● **GOAL**
Please copy out the entries from the line with "Click WAPK-CA signal bar in UHF chart" to the line with "The height and", both included, and reproduce nothing else.

● **DATA FOR PROCESSING**
start
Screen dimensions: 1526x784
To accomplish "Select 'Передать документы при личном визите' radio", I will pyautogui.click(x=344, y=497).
end
start
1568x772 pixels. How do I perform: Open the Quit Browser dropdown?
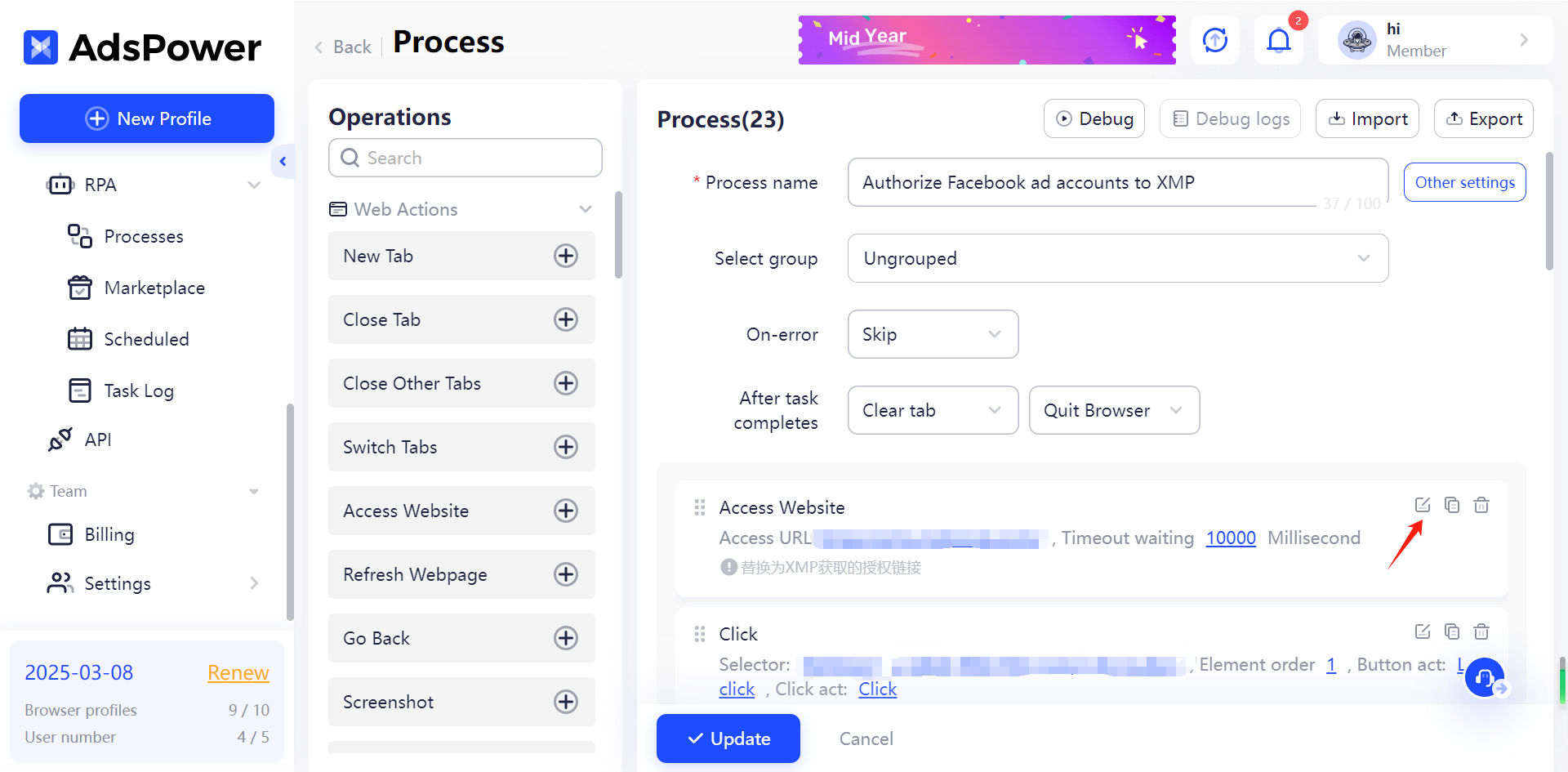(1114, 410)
end
start
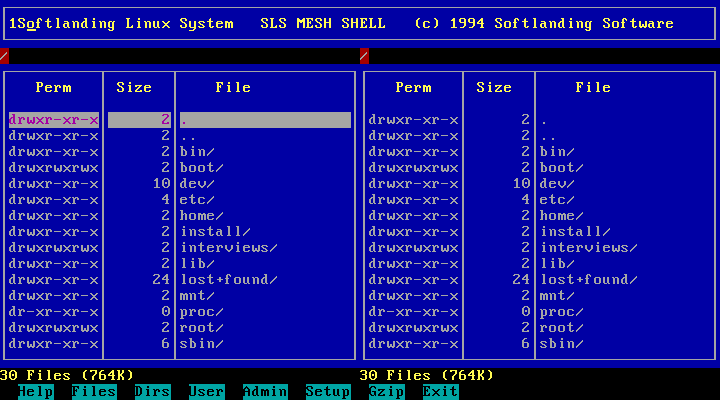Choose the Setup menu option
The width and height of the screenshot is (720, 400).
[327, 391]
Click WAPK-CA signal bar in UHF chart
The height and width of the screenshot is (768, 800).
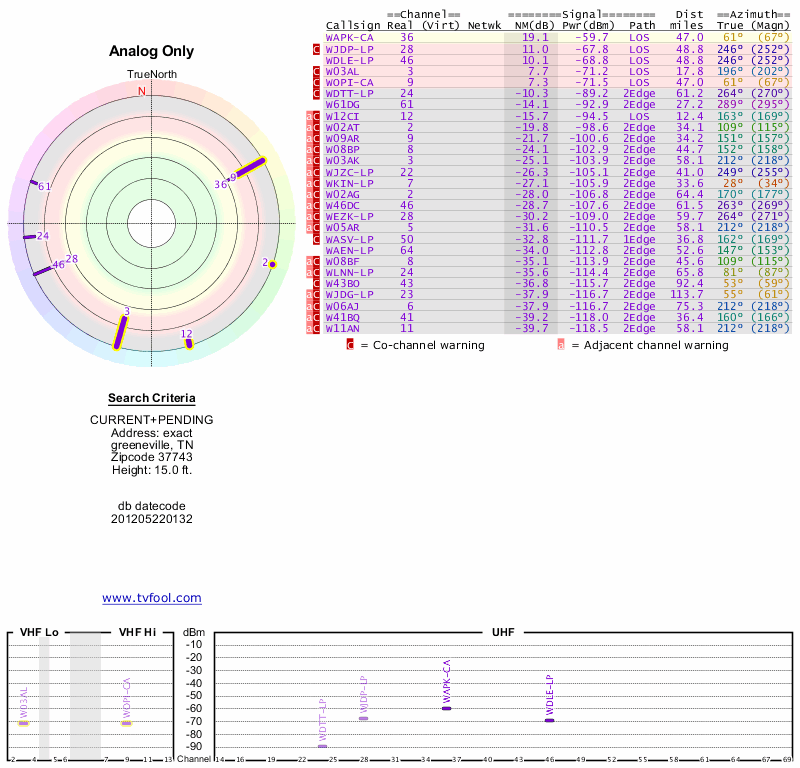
end
● **CORRECT RESPONSE**
Click WAPK-CA signal bar in UHF chart
The height and width of the screenshot is (768, 800).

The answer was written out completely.